Aim of the task - Pictures stay out of the copy. Retype exactly the lines below from the one with "This screenshot has height=232, width=367." through the one with "Viewport: 1874px width, 1048px height.".

Collected data entries
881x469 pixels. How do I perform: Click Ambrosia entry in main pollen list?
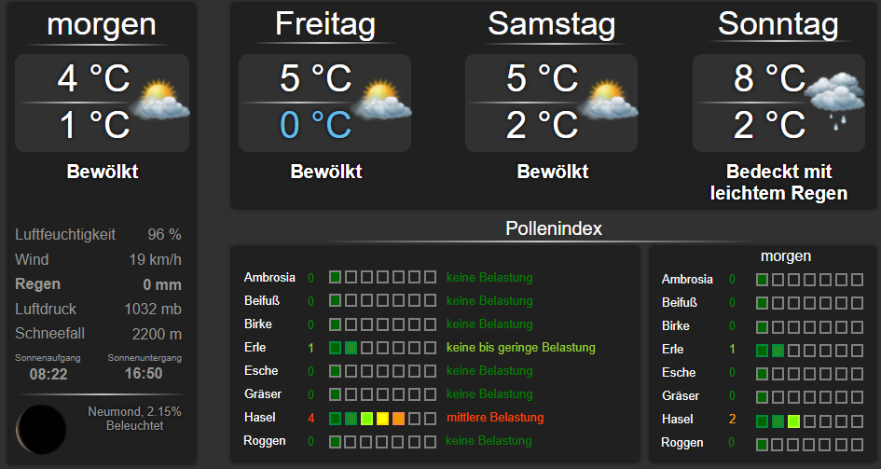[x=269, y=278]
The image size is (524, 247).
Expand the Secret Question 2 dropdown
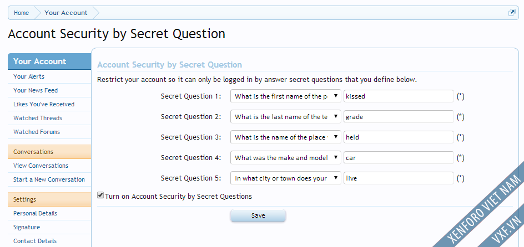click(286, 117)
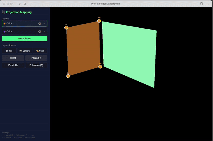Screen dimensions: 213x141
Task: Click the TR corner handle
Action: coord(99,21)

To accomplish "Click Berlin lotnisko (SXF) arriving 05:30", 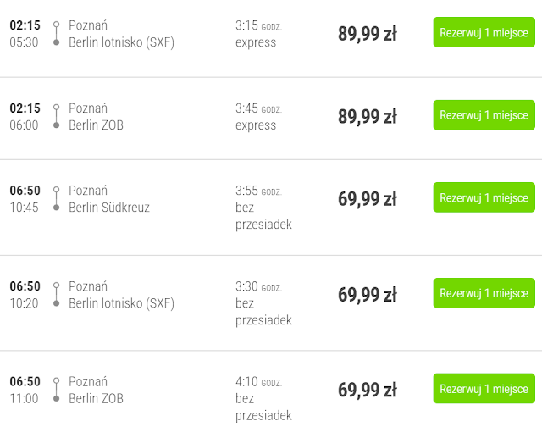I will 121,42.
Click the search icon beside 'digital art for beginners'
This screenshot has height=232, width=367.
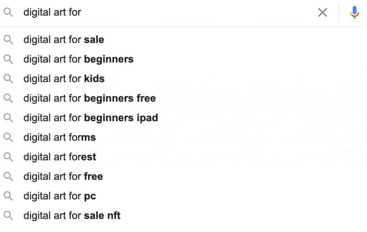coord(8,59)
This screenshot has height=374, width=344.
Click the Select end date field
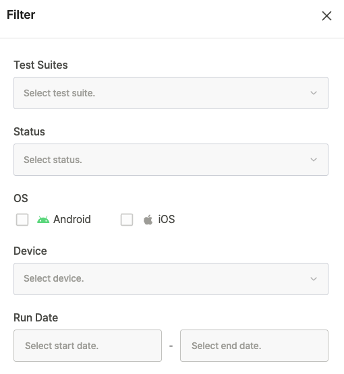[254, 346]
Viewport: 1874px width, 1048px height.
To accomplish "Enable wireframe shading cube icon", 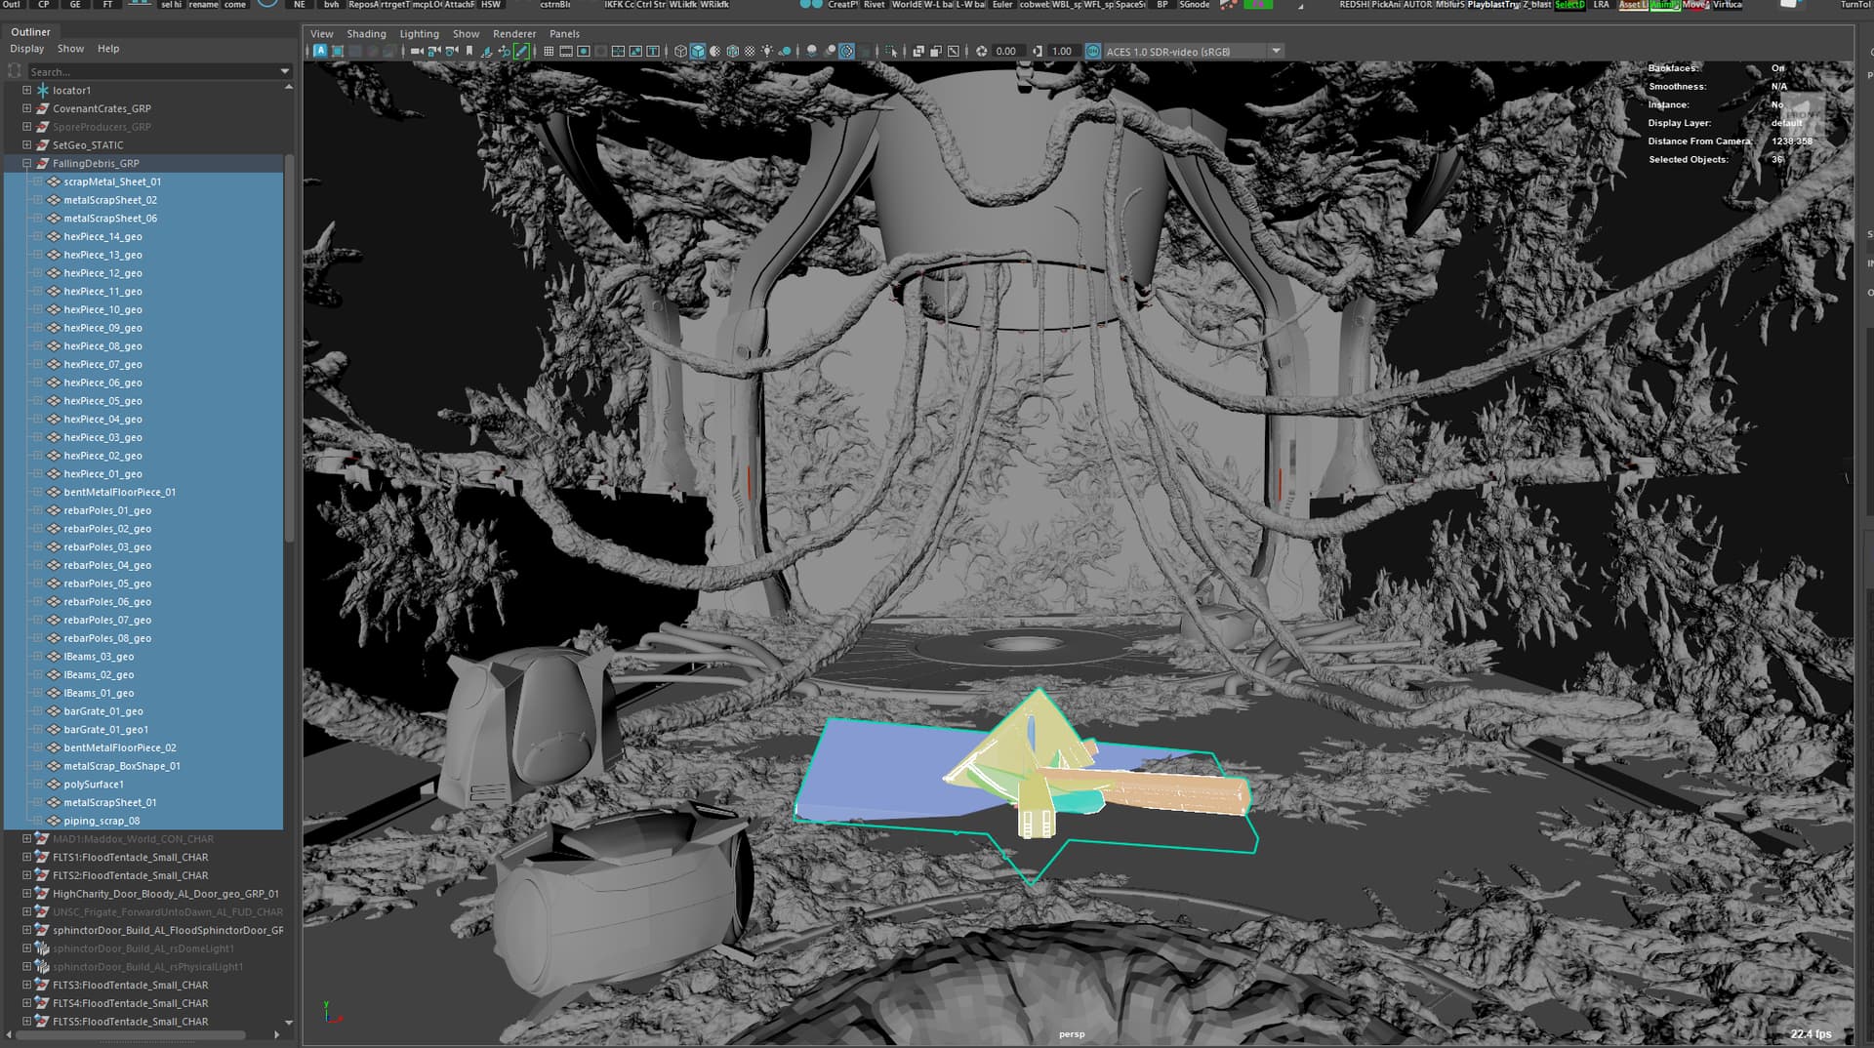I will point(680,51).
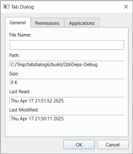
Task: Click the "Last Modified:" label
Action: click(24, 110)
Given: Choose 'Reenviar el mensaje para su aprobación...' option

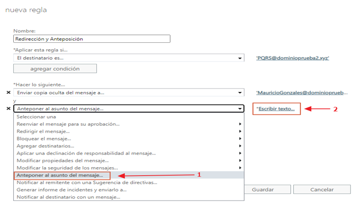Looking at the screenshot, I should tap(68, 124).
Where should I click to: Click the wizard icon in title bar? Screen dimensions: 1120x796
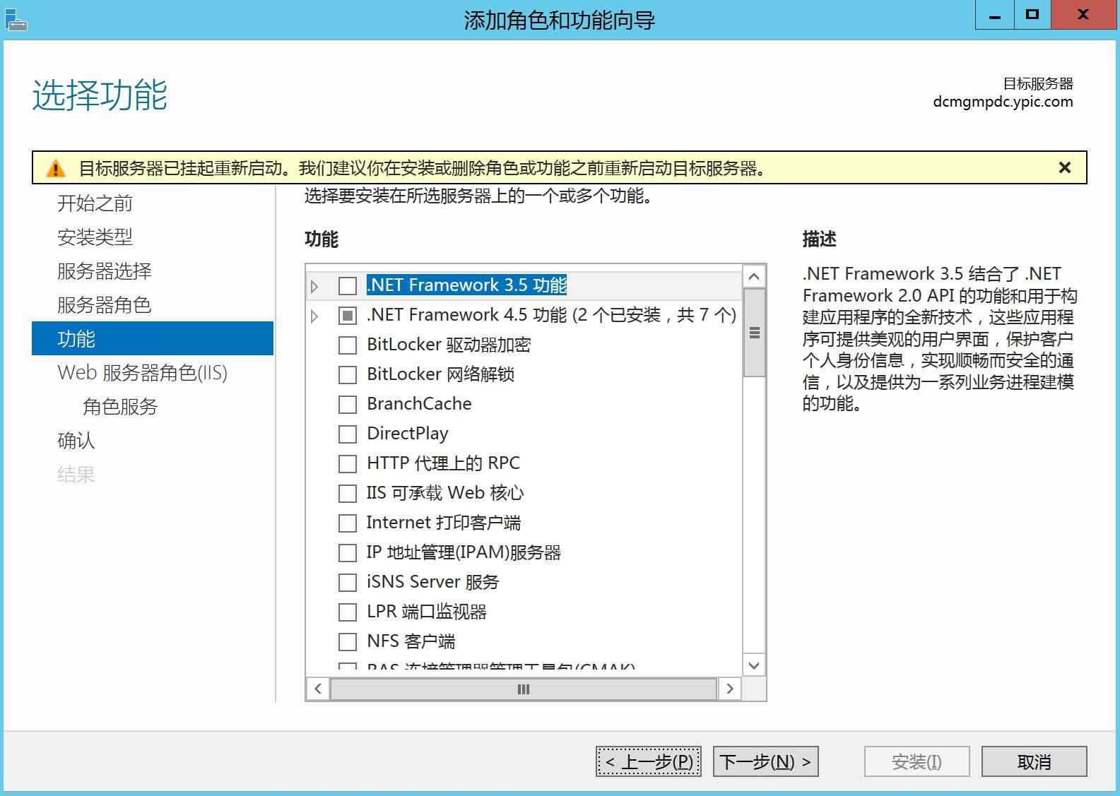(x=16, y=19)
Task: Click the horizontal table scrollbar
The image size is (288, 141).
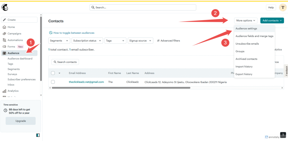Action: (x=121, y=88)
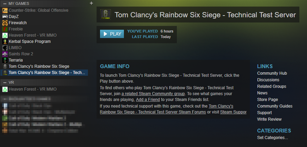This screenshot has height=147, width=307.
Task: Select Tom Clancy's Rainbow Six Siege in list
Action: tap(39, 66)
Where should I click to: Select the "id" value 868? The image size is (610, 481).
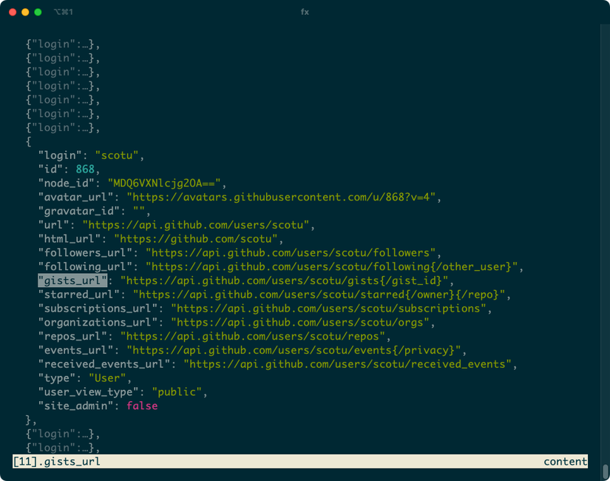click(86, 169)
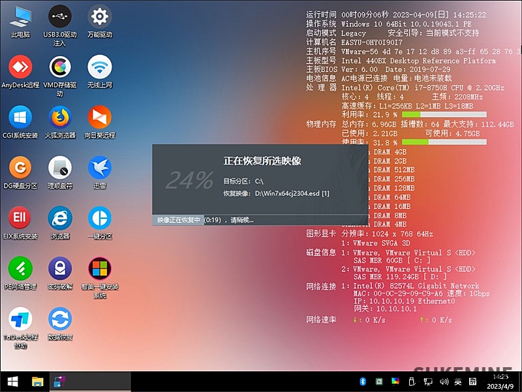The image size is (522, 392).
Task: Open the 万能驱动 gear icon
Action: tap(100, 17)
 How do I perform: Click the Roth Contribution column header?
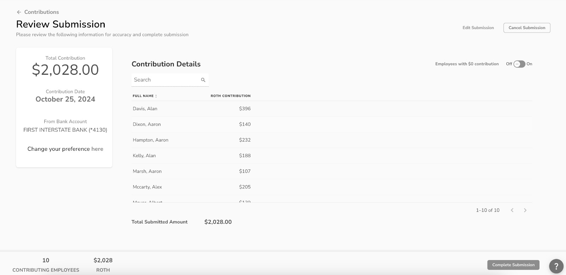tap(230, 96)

Reply -
This screenshot has height=232, width=367.
coord(8,59)
This screenshot has height=374, width=344.
Click the Select end date field
[254, 346]
Viewport: 1874px width, 1048px height.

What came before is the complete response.